▶ [Records supplied]:
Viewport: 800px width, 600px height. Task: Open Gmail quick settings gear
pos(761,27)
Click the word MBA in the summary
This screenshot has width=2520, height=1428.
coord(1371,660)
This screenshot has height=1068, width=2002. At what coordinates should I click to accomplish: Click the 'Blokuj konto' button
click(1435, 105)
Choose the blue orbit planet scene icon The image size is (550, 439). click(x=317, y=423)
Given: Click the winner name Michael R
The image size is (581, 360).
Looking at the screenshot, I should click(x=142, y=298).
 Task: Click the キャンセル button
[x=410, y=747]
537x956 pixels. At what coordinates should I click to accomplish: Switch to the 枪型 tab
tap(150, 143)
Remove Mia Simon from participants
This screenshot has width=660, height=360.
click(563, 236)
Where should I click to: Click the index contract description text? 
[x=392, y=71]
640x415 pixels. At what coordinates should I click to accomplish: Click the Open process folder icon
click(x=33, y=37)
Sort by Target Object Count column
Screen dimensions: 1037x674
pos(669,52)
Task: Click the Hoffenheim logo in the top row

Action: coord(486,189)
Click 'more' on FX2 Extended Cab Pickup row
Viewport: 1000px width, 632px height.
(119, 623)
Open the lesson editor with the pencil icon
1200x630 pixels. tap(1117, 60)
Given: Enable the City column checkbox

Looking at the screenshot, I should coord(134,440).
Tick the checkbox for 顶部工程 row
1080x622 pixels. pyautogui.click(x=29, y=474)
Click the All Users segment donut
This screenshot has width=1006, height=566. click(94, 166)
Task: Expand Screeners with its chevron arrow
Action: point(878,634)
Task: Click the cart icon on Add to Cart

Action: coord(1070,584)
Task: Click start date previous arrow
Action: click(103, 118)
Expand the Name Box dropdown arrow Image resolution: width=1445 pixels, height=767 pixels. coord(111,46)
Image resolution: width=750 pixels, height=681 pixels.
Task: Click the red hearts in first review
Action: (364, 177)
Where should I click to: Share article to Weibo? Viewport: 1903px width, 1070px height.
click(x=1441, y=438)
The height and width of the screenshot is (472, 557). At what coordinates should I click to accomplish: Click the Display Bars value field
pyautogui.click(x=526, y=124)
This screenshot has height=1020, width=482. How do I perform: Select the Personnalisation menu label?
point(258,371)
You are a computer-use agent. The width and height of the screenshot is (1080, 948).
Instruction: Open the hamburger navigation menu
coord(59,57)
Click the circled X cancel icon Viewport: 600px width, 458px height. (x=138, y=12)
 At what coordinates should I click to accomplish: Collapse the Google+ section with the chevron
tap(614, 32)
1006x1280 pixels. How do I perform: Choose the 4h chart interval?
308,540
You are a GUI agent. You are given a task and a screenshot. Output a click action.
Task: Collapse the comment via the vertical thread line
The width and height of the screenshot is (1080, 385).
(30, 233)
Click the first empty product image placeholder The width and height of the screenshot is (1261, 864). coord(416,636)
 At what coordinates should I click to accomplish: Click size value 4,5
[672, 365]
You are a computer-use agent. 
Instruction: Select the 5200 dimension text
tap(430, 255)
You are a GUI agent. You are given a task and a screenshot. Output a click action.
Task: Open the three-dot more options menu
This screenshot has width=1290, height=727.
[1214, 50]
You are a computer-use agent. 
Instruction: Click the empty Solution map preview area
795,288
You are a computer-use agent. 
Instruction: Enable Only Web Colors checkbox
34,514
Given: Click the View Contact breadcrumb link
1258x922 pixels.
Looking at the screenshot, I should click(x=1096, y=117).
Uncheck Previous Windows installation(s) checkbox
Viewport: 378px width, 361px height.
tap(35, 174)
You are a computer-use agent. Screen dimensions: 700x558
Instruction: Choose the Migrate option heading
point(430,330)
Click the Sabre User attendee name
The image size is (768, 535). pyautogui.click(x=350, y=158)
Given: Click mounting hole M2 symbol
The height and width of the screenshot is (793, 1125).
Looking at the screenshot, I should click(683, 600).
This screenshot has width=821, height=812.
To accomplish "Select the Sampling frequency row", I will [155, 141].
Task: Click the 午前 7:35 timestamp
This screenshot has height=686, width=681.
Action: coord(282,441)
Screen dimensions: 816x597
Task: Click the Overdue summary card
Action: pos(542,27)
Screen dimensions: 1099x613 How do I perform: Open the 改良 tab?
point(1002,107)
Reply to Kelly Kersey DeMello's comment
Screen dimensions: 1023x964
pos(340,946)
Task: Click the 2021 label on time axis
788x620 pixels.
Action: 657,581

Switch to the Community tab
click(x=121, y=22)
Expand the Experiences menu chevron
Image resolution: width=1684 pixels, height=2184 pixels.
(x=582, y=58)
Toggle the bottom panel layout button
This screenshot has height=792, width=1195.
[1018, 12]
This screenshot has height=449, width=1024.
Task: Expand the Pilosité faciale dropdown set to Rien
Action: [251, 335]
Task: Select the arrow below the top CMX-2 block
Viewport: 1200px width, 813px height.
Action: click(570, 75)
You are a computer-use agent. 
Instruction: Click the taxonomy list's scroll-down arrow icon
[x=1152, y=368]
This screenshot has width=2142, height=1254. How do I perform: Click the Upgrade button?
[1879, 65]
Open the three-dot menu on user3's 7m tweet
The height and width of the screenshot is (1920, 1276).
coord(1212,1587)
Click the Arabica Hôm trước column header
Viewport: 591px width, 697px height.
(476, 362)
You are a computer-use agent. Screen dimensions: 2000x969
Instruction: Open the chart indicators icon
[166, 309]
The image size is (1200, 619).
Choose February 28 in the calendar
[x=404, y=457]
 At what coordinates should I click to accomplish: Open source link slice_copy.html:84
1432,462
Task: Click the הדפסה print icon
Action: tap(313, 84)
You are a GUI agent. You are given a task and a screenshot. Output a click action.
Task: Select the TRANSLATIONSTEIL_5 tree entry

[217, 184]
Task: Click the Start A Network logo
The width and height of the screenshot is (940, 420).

▶ [Exercise details]: Reprint the entire listing exactly.

▶ [Reply]:
Viewport: 800px width, 600px height. Task: Open Gmail quick settings gear
pos(761,27)
Click the word MBA in the summary
This screenshot has width=2520, height=1428.
coord(1371,660)
This screenshot has height=1068, width=2002. At what coordinates should I click to accomplish: Click the 'Blokuj konto' button
click(1435, 105)
Choose the blue orbit planet scene icon The image size is (550, 439). click(x=317, y=423)
Given: Click the winner name Michael R
The image size is (581, 360).
Looking at the screenshot, I should click(x=142, y=298).
 Task: Click the キャンセル button
[x=410, y=747]
537x956 pixels. At what coordinates should I click to accomplish: Switch to the 枪型 tab
tap(150, 143)
Remove Mia Simon from participants
This screenshot has width=660, height=360.
click(563, 236)
Where should I click to: Click the index contract description text? 
[x=392, y=71]
640x415 pixels. At what coordinates should I click to accomplish: Click the Open process folder icon
click(x=33, y=37)
Sort by Target Object Count column
Screen dimensions: 1037x674
pos(669,52)
Task: Click the Hoffenheim logo in the top row

Action: coord(486,189)
Click 'more' on FX2 Extended Cab Pickup row
Viewport: 1000px width, 632px height.
(119, 623)
Open the lesson editor with the pencil icon
1200x630 pixels. tap(1117, 60)
Given: Enable the City column checkbox

Looking at the screenshot, I should coord(134,440).
Tick the checkbox for 顶部工程 row
1080x622 pixels. pyautogui.click(x=29, y=474)
Click the All Users segment donut
This screenshot has width=1006, height=566. click(94, 166)
Task: Expand Screeners with its chevron arrow
Action: point(878,634)
Task: Click the cart icon on Add to Cart

Action: coord(1070,584)
Task: Click start date previous arrow
Action: click(103, 118)
Expand the Name Box dropdown arrow Image resolution: width=1445 pixels, height=767 pixels. coord(111,46)
Image resolution: width=750 pixels, height=681 pixels.
Task: Click the red hearts in first review
Action: (364, 177)
Where should I click to: Share article to Weibo? Viewport: 1903px width, 1070px height.
click(x=1441, y=438)
The height and width of the screenshot is (472, 557). At what coordinates should I click to accomplish: Click the Display Bars value field
pyautogui.click(x=526, y=124)
This screenshot has height=1020, width=482. How do I perform: Select the Personnalisation menu label?
point(258,371)
You are a computer-use agent. The width and height of the screenshot is (1080, 948).
Instruction: Open the hamburger navigation menu
coord(59,57)
Click the circled X cancel icon Viewport: 600px width, 458px height. (x=138, y=12)
 At what coordinates should I click to accomplish: Collapse the Google+ section with the chevron
tap(614, 32)
1006x1280 pixels. How do I perform: Choose the 4h chart interval?
308,540
You are a GUI agent. You are given a task and a screenshot. Output a click action.
Task: Collapse the comment via the vertical thread line
The width and height of the screenshot is (1080, 385).
(30, 233)
Click the first empty product image placeholder The width and height of the screenshot is (1261, 864). coord(416,636)
 At what coordinates should I click to accomplish: Click size value 4,5
[672, 365]
You are a computer-use agent. 
Instruction: Select the 5200 dimension text
tap(430, 255)
You are a GUI agent. You are given a task and a screenshot. Output a click action.
Task: Open the three-dot more options menu
This screenshot has width=1290, height=727.
[1214, 50]
You are a computer-use agent. 
Instruction: Click the empty Solution map preview area
795,288
You are a computer-use agent. 
Instruction: Enable Only Web Colors checkbox
34,514
Given: Click the View Contact breadcrumb link
1258x922 pixels.
Looking at the screenshot, I should click(x=1096, y=117).
Uncheck Previous Windows installation(s) checkbox
Viewport: 378px width, 361px height.
tap(35, 174)
You are a computer-use agent. Screen dimensions: 700x558
Instruction: Choose the Migrate option heading
point(430,330)
Click the Sabre User attendee name
The image size is (768, 535). pyautogui.click(x=350, y=158)
Given: Click mounting hole M2 symbol
The height and width of the screenshot is (793, 1125).
Looking at the screenshot, I should click(683, 600).
This screenshot has width=821, height=812.
To accomplish "Select the Sampling frequency row", I will [155, 141].
Task: Click the 午前 7:35 timestamp
This screenshot has height=686, width=681.
Action: coord(282,441)
Screen dimensions: 816x597
Task: Click the Overdue summary card
Action: pos(542,27)
Screen dimensions: 1099x613 How do I perform: Open the 改良 tab?
point(1002,107)
Reply to Kelly Kersey DeMello's comment
Screen dimensions: 1023x964
pos(340,946)
Task: Click the 2021 label on time axis
788x620 pixels.
Action: 657,581

Switch to the Community tab
click(x=121, y=22)
Expand the Experiences menu chevron
Image resolution: width=1684 pixels, height=2184 pixels.
(x=582, y=58)
Toggle the bottom panel layout button
This screenshot has height=792, width=1195.
[1018, 12]
This screenshot has height=449, width=1024.
Task: Expand the Pilosité faciale dropdown set to Rien
Action: [251, 335]
Task: Select the arrow below the top CMX-2 block
Viewport: 1200px width, 813px height.
Action: click(570, 75)
You are a computer-use agent. 
Instruction: Click the taxonomy list's scroll-down arrow icon
[x=1152, y=368]
This screenshot has width=2142, height=1254. How do I perform: Click the Upgrade button?
[1879, 65]
Open the three-dot menu on user3's 7m tweet
The height and width of the screenshot is (1920, 1276).
coord(1212,1587)
Click the Arabica Hôm trước column header
Viewport: 591px width, 697px height.
(476, 362)
You are a computer-use agent. Screen dimensions: 2000x969
Instruction: Open the chart indicators icon
[166, 309]
The image size is (1200, 619).
Choose February 28 in the calendar
[x=404, y=457]
 At what coordinates should I click to accomplish: Open source link slice_copy.html:84
1432,462
Task: Click the הדפסה print icon
Action: tap(313, 84)
You are a GUI agent. You are given a task and a screenshot. Output a click action.
Task: Select the TRANSLATIONSTEIL_5 tree entry

[217, 184]
Task: Click the Start A Network logo
The width and height of the screenshot is (940, 420).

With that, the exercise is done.